An siRNA screen identifies the GNAS locus as a driver in 20q amplified breast cancer

Poor prognosis oestrogen receptor positive breast cancer is characterized by the presence of high-level focal amplifications. We utilized a focused siRNA screen in 14 breast cancer cell lines to define genes that were pathogenic in three genomic regions focally amplified in oestrogen receptor positive breast cancer, 8p11-12, 11q13, and 20q. Silencing the GNAS locus, that encodes the G protein alpha stimulatory subunit Gαs, specifically reduced the growth of 20q amplified breast cancer cell lines. Examination of a publically available shRNA data set confirmed GNAS silencing to be selective for 20q amplified cancer cell lines.
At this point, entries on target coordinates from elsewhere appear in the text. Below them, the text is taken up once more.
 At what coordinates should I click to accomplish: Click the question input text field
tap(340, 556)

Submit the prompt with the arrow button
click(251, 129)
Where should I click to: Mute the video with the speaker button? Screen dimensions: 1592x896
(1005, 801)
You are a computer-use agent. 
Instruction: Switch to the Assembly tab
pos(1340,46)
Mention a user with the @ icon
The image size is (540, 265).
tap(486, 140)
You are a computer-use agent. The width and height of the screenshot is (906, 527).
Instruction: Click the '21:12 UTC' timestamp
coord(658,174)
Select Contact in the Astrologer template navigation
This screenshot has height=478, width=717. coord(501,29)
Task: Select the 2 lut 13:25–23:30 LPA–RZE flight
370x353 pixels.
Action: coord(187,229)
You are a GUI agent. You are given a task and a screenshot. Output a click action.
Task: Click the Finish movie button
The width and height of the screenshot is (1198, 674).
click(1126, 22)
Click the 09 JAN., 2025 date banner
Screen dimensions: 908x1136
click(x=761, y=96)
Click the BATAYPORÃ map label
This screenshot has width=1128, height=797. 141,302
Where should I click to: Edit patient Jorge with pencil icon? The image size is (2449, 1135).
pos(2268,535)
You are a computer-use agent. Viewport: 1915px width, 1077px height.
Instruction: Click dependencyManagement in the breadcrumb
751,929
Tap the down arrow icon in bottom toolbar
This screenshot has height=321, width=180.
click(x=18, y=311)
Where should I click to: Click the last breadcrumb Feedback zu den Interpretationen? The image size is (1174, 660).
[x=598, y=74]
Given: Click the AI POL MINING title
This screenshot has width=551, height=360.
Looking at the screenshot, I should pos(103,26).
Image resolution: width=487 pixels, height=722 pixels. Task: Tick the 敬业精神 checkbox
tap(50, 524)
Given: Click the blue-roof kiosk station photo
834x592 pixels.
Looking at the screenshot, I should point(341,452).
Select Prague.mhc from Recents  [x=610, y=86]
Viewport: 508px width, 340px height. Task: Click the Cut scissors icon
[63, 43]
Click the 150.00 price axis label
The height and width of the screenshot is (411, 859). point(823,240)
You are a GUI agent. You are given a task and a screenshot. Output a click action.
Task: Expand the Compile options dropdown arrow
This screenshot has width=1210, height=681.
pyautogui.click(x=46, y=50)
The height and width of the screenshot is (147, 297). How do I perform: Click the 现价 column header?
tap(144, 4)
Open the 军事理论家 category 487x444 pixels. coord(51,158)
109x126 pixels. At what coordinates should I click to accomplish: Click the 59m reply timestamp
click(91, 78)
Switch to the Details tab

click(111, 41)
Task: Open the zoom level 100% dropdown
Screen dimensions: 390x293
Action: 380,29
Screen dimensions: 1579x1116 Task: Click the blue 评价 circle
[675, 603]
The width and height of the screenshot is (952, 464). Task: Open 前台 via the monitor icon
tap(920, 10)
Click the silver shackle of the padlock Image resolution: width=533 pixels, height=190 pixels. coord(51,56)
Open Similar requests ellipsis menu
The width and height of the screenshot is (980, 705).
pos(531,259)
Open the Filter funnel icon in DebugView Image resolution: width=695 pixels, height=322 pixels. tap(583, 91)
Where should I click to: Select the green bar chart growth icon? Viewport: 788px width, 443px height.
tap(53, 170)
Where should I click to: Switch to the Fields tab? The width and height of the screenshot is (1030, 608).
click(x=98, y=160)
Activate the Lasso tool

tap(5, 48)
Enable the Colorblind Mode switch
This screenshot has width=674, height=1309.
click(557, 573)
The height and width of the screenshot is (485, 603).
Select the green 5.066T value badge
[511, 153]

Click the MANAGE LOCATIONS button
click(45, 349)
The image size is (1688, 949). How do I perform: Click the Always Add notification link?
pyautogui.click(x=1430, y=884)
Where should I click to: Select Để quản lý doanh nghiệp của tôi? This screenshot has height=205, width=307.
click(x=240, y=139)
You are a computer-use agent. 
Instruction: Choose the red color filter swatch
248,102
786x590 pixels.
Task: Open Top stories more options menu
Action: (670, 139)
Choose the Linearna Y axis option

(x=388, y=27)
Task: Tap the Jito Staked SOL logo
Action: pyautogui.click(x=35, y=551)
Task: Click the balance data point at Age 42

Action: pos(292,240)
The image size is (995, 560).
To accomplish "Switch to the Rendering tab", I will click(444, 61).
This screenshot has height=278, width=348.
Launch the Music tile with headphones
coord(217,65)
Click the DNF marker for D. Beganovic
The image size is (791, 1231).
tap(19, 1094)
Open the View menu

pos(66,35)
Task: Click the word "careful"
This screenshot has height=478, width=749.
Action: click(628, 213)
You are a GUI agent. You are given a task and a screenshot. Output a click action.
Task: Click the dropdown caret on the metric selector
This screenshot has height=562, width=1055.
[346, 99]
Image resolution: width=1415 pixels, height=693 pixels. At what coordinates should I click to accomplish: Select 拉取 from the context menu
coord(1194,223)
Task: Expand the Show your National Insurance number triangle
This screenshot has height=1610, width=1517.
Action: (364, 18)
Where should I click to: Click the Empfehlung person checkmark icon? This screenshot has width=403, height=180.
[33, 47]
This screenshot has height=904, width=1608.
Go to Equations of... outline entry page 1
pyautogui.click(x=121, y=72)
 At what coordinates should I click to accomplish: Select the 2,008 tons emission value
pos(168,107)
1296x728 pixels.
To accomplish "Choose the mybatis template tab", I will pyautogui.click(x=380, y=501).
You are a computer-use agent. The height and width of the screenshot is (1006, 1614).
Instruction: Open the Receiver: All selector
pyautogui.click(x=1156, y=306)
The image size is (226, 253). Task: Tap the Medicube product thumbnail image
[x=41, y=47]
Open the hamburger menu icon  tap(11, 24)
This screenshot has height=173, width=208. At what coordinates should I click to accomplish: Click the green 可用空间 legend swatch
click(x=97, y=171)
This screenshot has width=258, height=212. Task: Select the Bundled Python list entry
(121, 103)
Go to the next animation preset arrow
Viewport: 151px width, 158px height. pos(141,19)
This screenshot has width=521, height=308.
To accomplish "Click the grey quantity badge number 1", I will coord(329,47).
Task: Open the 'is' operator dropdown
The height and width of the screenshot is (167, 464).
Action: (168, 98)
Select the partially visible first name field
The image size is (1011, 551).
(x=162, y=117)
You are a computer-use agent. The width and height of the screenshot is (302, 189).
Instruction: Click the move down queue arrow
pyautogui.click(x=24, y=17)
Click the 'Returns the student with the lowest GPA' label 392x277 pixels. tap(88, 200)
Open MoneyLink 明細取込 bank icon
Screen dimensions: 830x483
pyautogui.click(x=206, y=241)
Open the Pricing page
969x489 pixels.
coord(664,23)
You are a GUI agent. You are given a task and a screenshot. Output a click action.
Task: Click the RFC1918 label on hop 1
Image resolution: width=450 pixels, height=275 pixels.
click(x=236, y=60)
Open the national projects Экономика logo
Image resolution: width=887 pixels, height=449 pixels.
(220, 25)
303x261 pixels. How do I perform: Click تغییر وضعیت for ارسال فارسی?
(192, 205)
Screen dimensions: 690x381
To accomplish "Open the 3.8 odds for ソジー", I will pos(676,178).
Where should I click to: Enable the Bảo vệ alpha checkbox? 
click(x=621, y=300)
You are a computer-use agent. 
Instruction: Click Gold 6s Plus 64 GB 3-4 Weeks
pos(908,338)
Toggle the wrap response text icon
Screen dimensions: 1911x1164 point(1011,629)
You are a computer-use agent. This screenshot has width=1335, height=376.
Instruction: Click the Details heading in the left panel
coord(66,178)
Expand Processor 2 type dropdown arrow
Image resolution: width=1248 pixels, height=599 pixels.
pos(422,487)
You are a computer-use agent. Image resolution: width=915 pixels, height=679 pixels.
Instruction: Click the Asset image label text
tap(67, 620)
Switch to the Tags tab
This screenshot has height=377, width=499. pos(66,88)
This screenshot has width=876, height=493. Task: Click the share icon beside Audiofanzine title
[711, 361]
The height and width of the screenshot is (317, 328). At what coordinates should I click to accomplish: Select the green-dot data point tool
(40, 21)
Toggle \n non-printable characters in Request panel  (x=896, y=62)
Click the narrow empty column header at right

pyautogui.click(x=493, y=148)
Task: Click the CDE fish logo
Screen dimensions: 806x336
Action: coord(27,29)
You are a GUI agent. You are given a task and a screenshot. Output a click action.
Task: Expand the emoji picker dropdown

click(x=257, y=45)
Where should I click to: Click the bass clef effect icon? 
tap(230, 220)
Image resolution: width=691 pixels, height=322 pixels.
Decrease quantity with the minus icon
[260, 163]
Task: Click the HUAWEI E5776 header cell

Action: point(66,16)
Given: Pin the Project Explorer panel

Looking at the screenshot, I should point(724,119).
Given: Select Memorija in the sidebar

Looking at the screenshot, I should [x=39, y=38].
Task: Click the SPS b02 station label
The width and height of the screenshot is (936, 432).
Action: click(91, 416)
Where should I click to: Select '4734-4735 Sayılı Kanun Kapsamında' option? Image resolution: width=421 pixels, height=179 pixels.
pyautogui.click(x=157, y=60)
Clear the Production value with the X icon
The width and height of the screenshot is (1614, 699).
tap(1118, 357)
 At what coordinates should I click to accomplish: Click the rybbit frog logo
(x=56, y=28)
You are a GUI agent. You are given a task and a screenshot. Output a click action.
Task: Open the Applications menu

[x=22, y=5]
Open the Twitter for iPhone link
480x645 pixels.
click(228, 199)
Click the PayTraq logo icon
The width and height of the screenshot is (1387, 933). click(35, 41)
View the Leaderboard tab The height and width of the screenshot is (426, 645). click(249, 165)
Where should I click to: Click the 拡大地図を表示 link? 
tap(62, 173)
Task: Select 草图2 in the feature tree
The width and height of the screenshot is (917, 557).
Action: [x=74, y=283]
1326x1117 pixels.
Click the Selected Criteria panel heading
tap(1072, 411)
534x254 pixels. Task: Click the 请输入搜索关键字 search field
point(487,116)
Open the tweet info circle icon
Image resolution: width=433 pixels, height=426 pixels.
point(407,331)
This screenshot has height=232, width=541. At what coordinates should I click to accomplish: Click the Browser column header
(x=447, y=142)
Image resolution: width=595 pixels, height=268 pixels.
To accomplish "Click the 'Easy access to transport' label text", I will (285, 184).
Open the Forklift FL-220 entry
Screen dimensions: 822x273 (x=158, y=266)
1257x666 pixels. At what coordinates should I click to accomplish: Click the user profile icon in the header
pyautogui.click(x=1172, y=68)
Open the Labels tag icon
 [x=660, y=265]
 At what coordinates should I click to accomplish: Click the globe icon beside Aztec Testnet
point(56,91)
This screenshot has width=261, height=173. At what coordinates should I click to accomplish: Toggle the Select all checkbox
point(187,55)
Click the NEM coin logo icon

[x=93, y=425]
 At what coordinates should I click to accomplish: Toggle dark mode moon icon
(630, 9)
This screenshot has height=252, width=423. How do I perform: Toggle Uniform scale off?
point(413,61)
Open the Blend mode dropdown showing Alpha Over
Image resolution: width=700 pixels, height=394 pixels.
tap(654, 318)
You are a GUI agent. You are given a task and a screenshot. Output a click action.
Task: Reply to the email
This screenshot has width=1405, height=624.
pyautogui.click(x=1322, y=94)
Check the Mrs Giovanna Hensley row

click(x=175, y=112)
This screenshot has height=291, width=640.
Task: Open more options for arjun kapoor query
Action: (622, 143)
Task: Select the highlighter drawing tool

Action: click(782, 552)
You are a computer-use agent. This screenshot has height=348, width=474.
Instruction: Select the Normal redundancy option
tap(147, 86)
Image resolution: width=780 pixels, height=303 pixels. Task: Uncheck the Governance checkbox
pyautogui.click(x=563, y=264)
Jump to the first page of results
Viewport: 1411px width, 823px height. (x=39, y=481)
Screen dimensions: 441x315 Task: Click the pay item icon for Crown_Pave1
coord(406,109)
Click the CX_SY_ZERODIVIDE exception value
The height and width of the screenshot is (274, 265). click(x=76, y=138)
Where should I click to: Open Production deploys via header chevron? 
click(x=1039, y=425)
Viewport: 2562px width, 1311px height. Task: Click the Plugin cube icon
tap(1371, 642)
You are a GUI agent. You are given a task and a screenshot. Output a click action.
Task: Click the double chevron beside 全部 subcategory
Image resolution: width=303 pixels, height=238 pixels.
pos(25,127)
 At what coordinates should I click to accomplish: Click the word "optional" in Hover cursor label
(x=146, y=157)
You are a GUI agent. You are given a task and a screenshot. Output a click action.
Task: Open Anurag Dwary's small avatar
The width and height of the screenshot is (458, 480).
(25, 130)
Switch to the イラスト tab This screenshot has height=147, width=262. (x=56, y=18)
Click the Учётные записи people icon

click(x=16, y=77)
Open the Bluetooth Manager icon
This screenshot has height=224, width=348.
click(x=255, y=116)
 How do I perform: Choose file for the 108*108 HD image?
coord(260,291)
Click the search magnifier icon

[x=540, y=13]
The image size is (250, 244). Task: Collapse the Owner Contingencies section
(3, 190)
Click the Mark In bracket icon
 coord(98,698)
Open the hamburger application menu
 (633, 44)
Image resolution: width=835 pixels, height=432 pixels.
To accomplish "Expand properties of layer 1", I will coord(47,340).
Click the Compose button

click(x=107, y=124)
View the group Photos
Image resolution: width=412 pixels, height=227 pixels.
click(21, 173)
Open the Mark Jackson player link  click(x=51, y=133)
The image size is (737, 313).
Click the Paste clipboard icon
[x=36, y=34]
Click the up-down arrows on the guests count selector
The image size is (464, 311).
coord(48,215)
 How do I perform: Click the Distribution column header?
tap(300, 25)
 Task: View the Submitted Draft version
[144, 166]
Cell lines with 20q amplification were found to over-express specifically the extra long Gαs splice variant (XLαs). Over-expression of XLαs induced cAMP levels to a greater extent than Gαs, suggesting that amplification of the GNAS locus, and over-expression of the XLαs variant in particular, enhanced cAMP signalling. GNAS silencing in amplified cell lines reduced ERK1/2 phosphorylation, and conversely over-expression of exogenous XLαs in a non-amplified cell line increased MEK-ERK1/2 phosphorylation, identifying one potential down-stream consequence of enhanced cAMP signalling. Our data indicate that amplification of the GNAS locus may contribute to the pathogenesis of breast cancer, and highlight a previously unrecognized role for the GNAS XLαs variant in cancer.